UK: FCA to stress-test FI compliance readiness
The UK’s Financial Conduct Authority (‘FCA’), a key government agency overseeing the regulated financial services industry, is to roll out a new tool for analysing the sanctions compliance readiness of the firms which it regulates.
So said its chief executive, Nikhil Rathi, in a response to a Treasury Select Committee on Inquiry on ‘Russia: effective economic sanctions’.
In a 4 July letter to the committee’s chair, Rathi explained that while it is the job of the Office of Financial Sanctions Implementation (‘OFSI’) to investigate and prosecute breaches of the sanctions regime, the role of the FCA is to ‘help ensure that firms that we regulate have appropriate systems and controls to comply with the sanctions regime established by the government.’
The letter said that while firms had ‘generally managed the impact of sanctions well on their business’, and that ‘the combination of transitional licences (by OFSI) and advance “self-sanctioning” (by firms) has made this a smoother process than might have been the case,’ nonetheless, ‘a small number of firms operating in Russian markets have failed as a direct result of sanctions or the self-sanctioning of them by their service providers.’
The letter said that in recent assessments of the sector, the FCA had identified several areas of potential concern, including around the ‘effectiveness of firms’ customer sanctions screening processes at onboarding and on an ongoing basis, with some weaknesses also found in firms’ approach to real time payment screening.’
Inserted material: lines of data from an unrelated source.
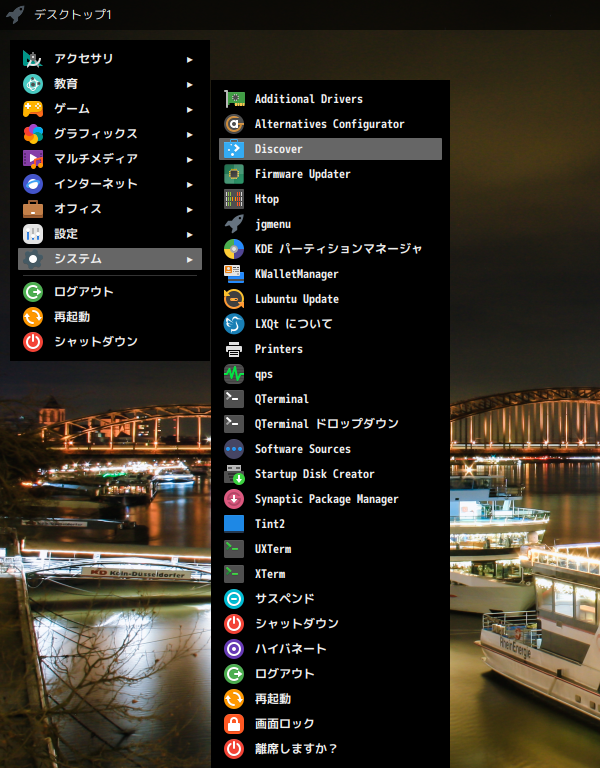Click the rocket icon in top panel
This screenshot has width=600, height=768.
point(15,15)
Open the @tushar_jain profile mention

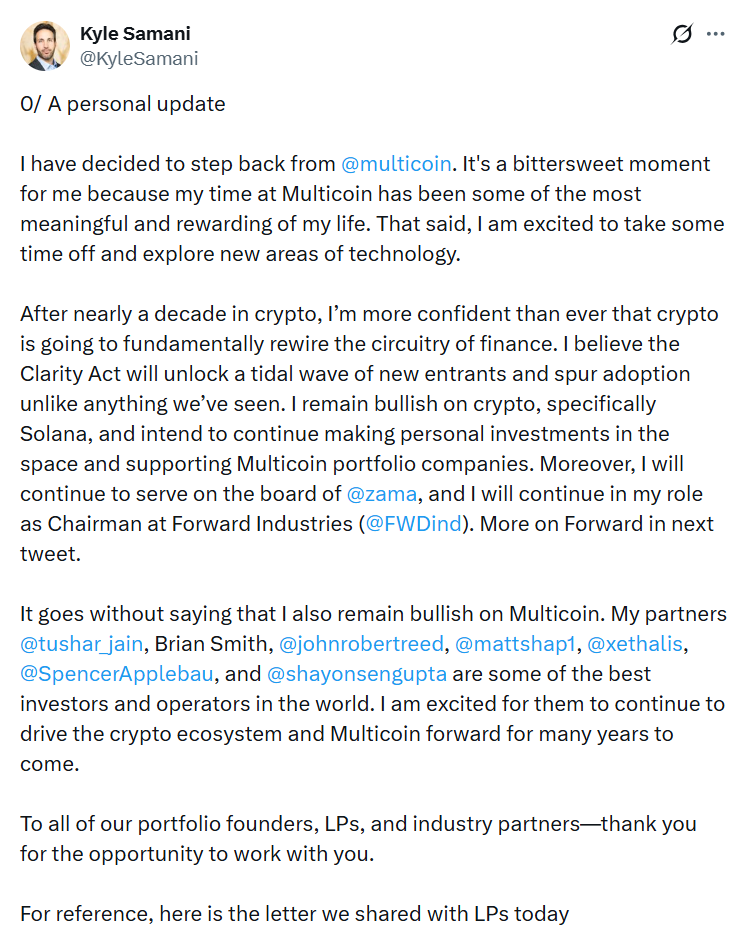pos(80,644)
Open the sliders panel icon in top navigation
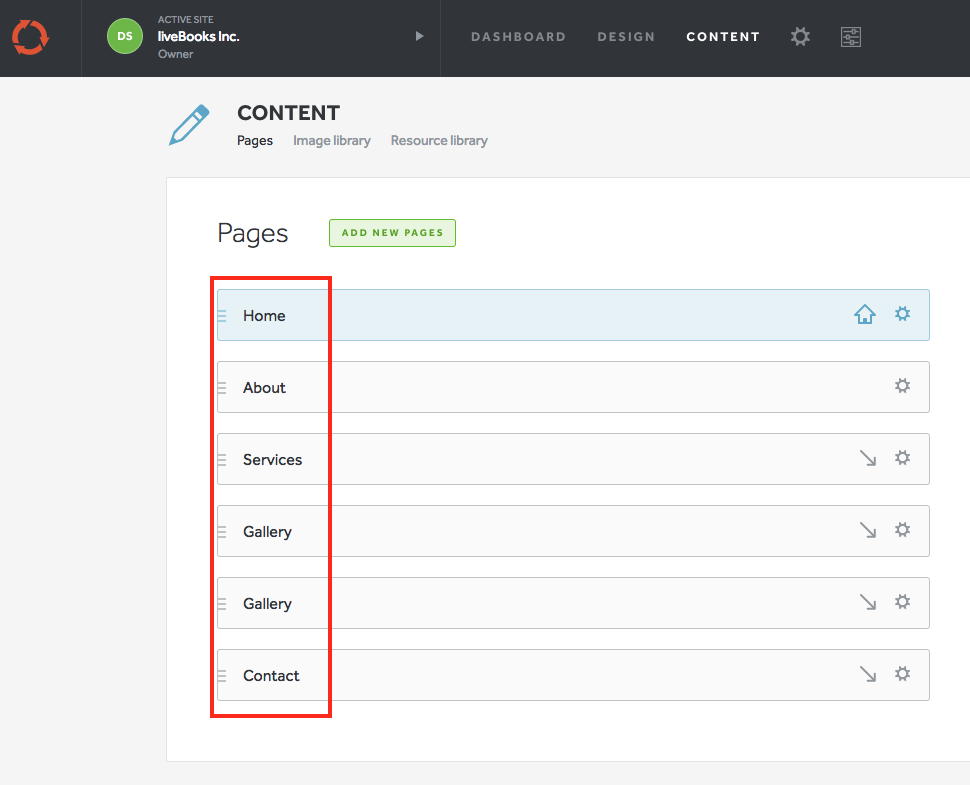Image resolution: width=970 pixels, height=785 pixels. [x=851, y=37]
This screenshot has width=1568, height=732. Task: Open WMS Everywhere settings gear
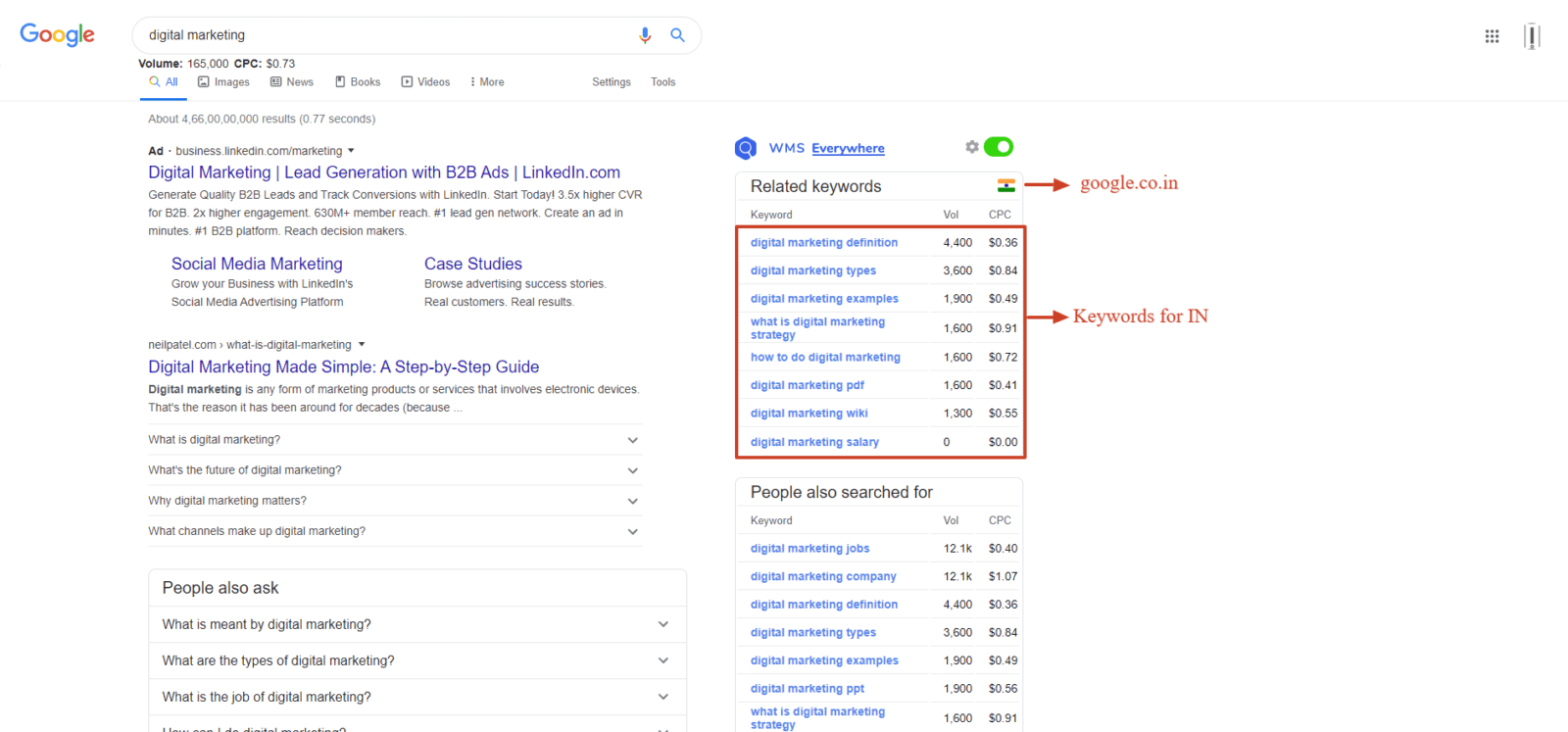971,147
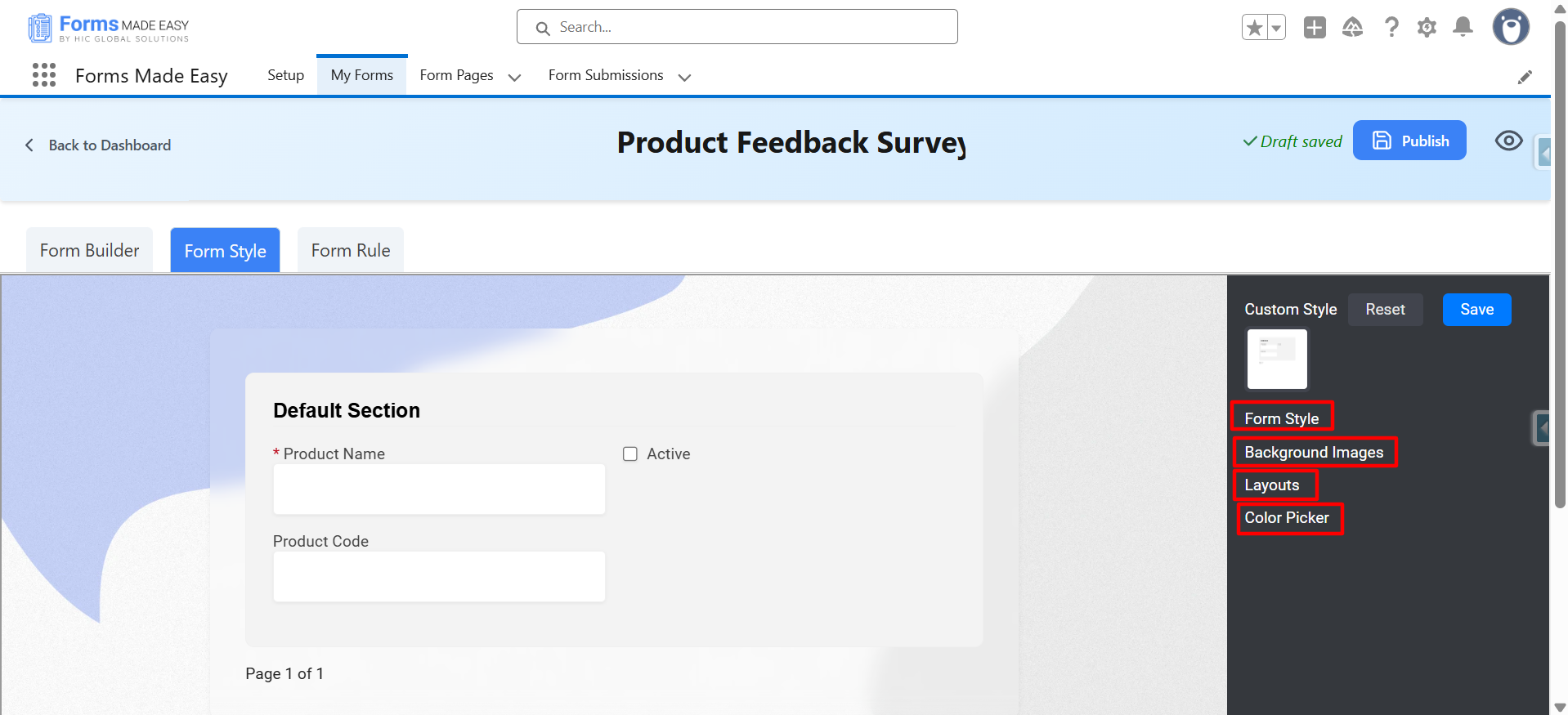Expand the Favorites list dropdown arrow
This screenshot has height=715, width=1568.
point(1276,28)
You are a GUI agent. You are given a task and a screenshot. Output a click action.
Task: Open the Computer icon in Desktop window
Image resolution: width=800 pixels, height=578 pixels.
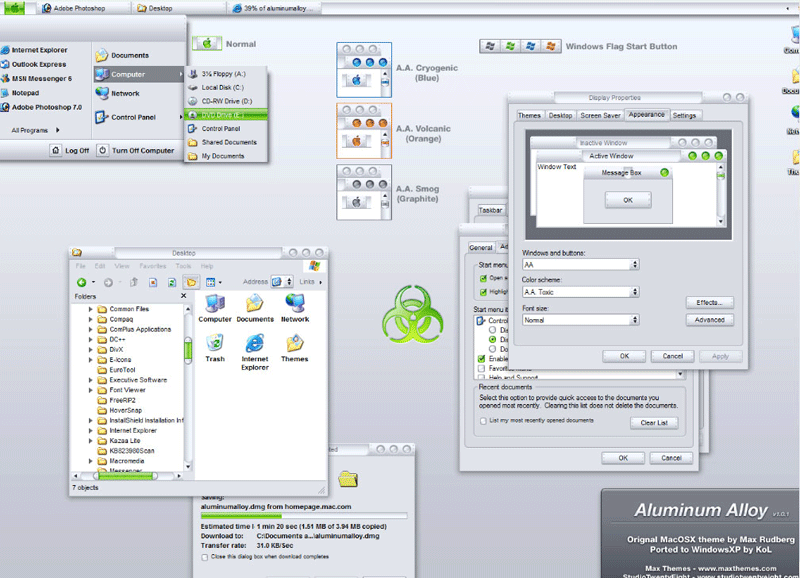[215, 304]
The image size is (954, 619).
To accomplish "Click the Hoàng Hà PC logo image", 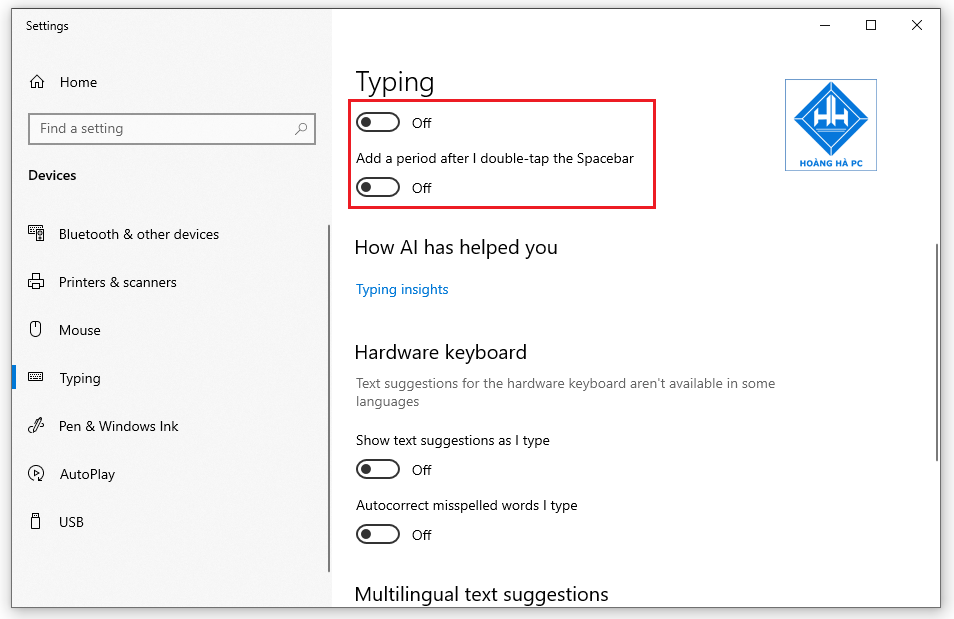I will tap(830, 124).
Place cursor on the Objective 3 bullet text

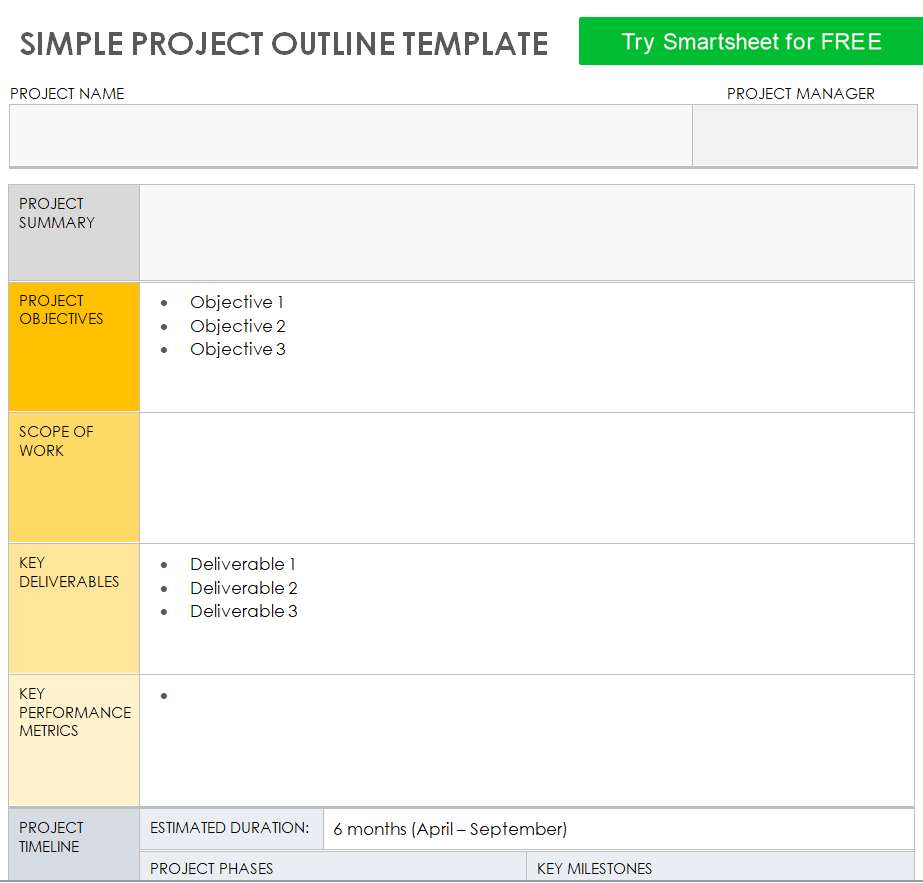[x=238, y=349]
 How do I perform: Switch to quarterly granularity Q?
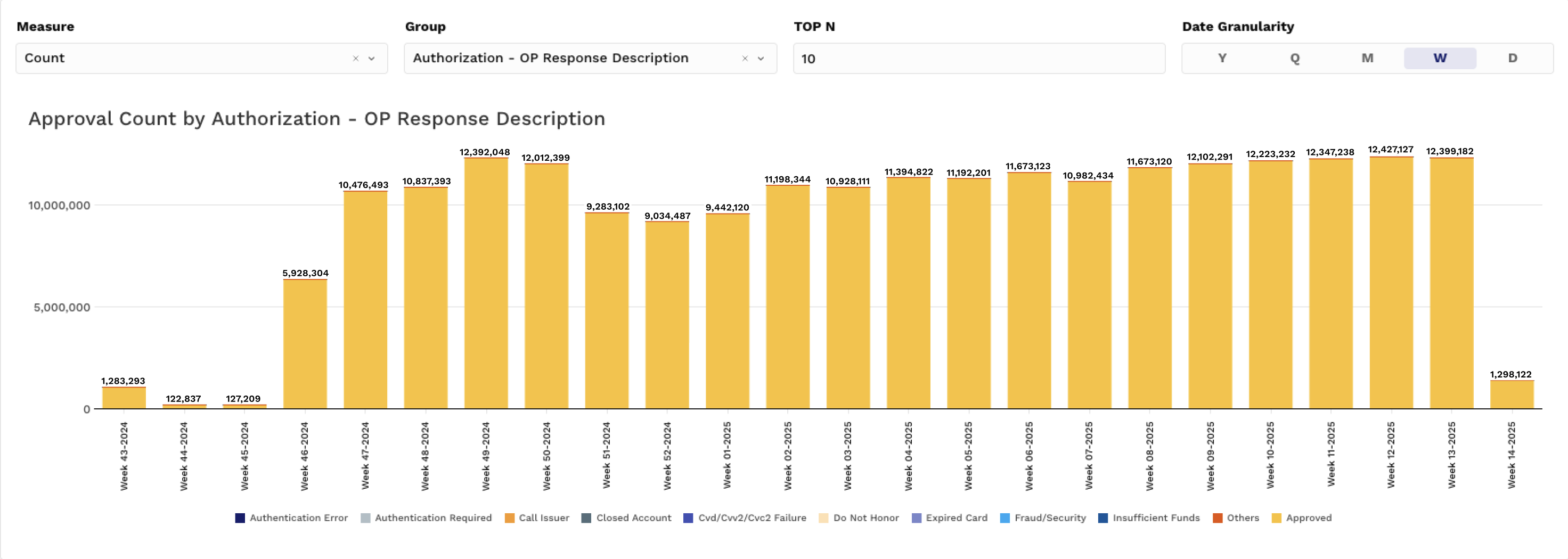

It said that while in the past the FCA had used a ‘face to face and document-led’ approach to ‘determine how effective firms’ systems are, given that such a method is ‘resource-intensive and difficult to do at scale’, it is rolling out a new analytics-based tool using ‘test data which we generate,’ and as part of which ‘We send firms a list of approximately 100,000 entities which tests if their systems can identify sanctioned entities effectively.’